Association of clinical features with mitochondrial DNA 3243 A to G mutation heteroplasmy levels in patients with maternally inherited diabetes and deafness / 中华内分泌代谢杂志

ABSTRACT

Objective To summarize the clinical phenotype profiles and mitochondrial DNA mutation in maternally inherited diabetes and deafness ( MIDD ) , and to improve the diagnosis and treatment of this disease in clinical practice. Methods Sixteen patients with MIDD in six families from Peking Union Medical College from 2007 to Dec 2014 were confirmed as carrying the mitochondrial ( mt) DNA 3243 A to G mutation. Sanger sequencing was used to detect the mt DNA 3243 A to G mutation. The peak height G/A ratio was used to determine mutation heteroplasmy levels.
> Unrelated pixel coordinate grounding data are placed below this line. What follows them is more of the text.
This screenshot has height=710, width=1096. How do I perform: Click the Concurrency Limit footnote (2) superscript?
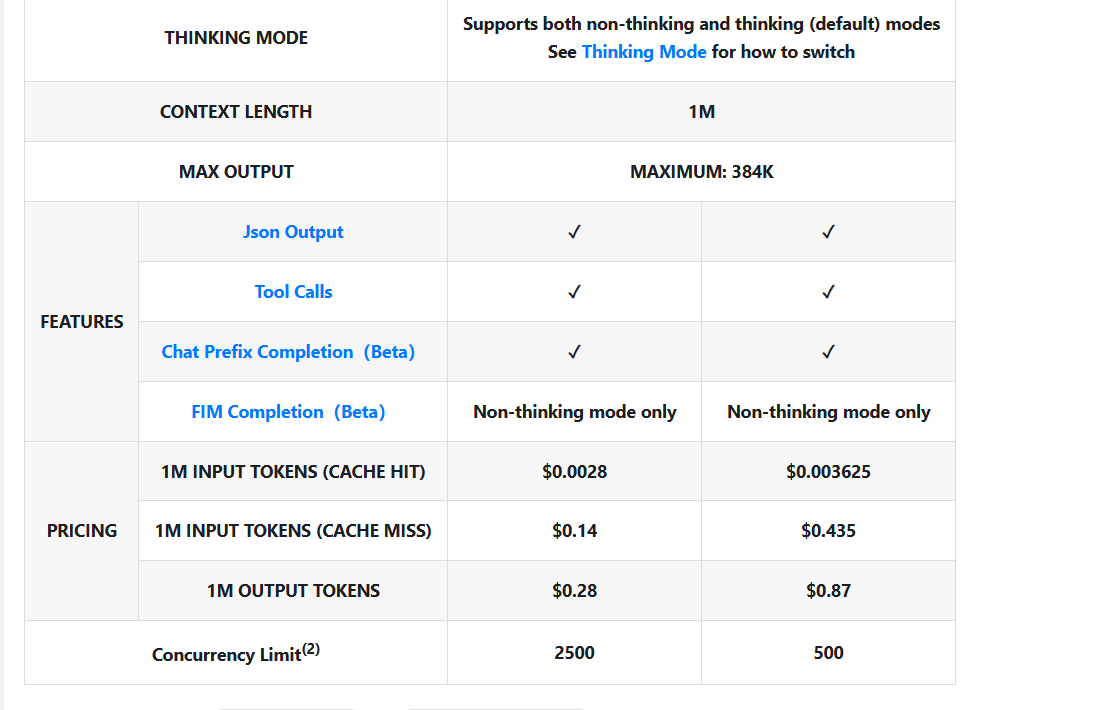311,649
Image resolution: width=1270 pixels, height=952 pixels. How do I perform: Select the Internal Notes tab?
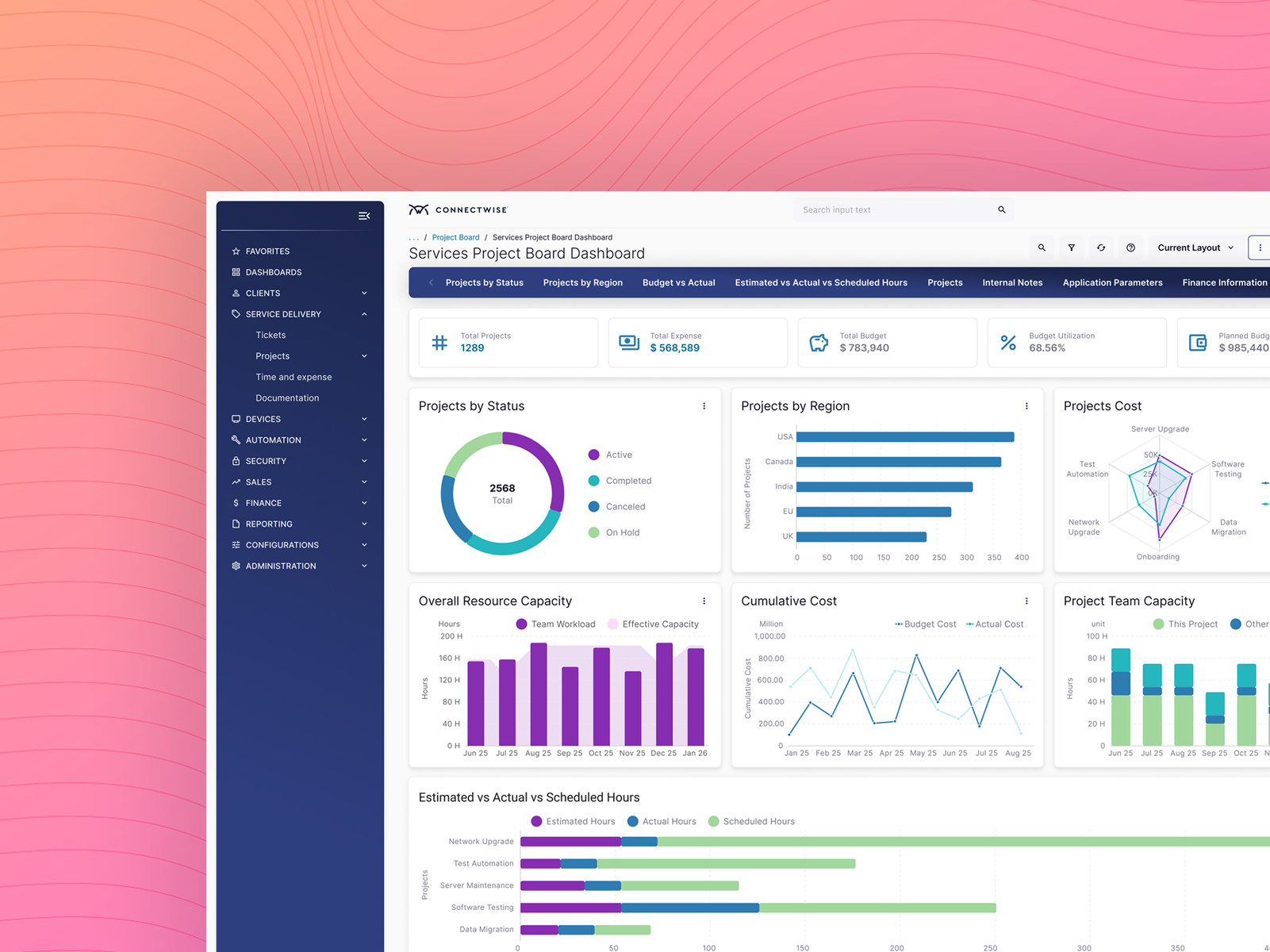pos(1012,282)
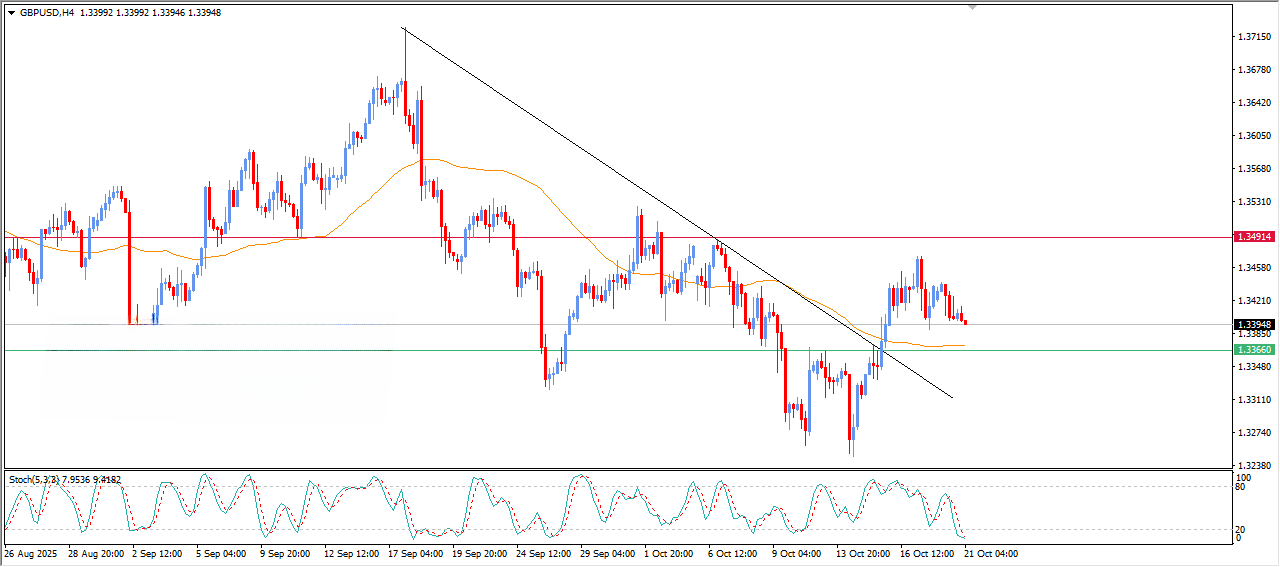Select the red 1.34914 price label
Image resolution: width=1280 pixels, height=567 pixels.
tap(1254, 237)
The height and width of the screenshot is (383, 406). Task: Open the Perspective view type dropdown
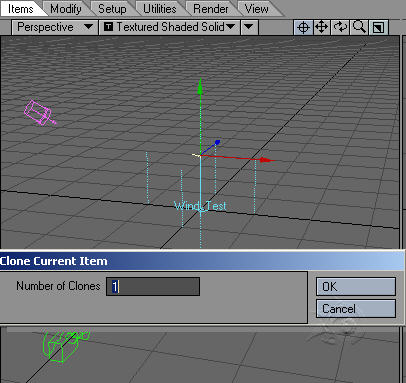[55, 27]
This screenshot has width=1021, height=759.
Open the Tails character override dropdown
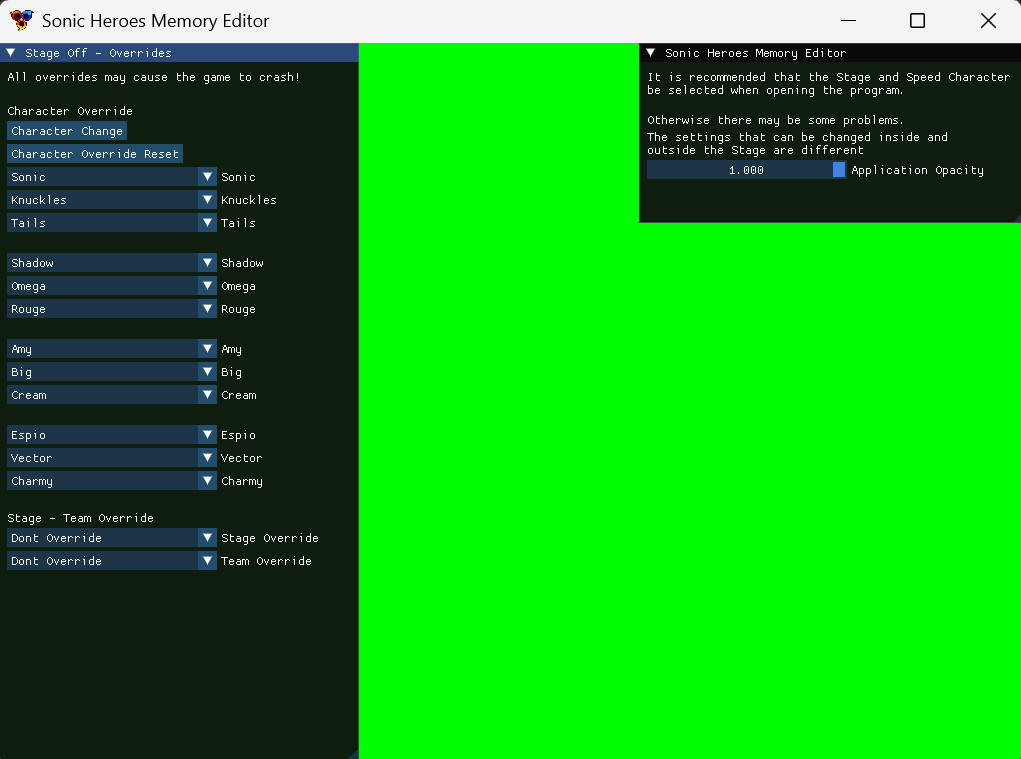(207, 222)
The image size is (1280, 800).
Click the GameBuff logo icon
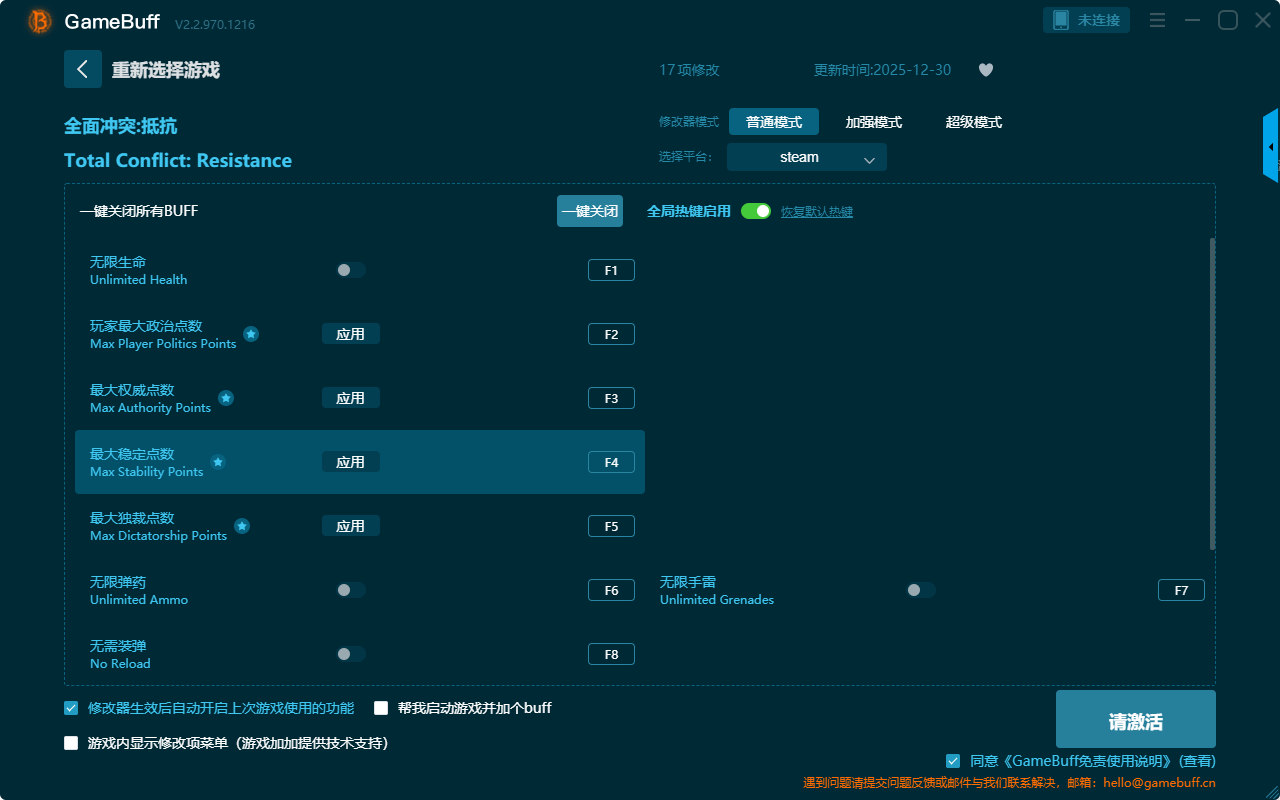[x=39, y=21]
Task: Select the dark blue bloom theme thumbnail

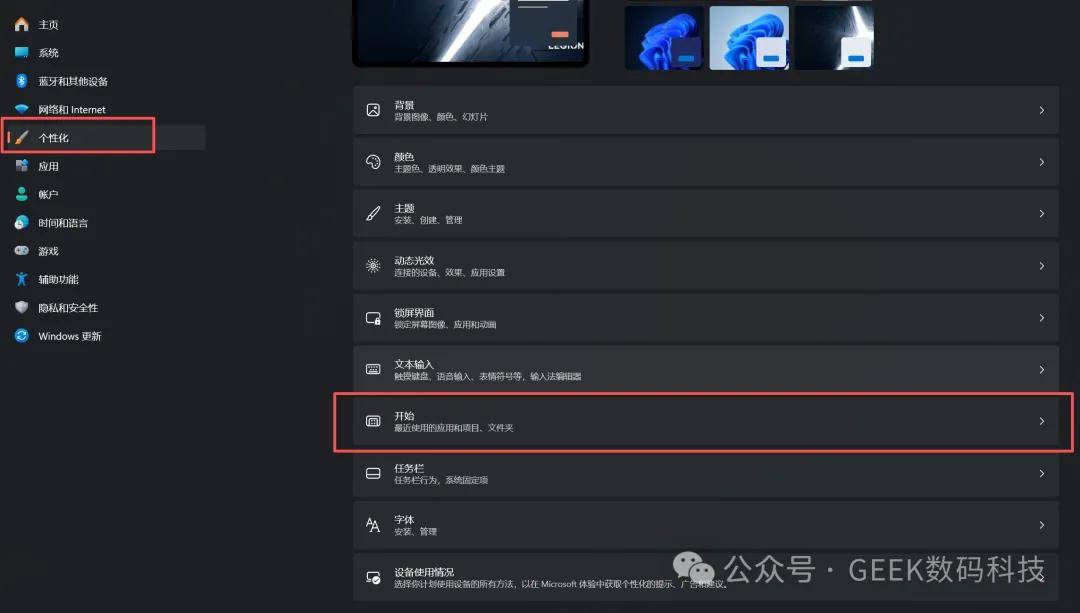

Results The patients with early onset of diabetes (35. 0 ± 14. 6 years), deafness, normal or lower body mass index ( BMI) , and maternal hereditary tendency suggested the diagnosis of MIDD. The peak height G/A ratio was significantly different according to the onset age of MIDD [≤25 years (61. 6 ± 20. 17)%;25-45 years (16.59±8.64)%;>45 years(6.37±0.59)%;P<0.01]. The peak height G/A ratio was negatively correlated with the onset age of MIDD(r=-0. 785,P=0. 001). Conclusion Early onset of diabetes with deafness, normal/lower BMI, and maternal hereditary tendency strongly suggests the diagnosis of MIDD. The peak height G/A ratio might provide a simple prediction regarding the onset age and severity of MIDD.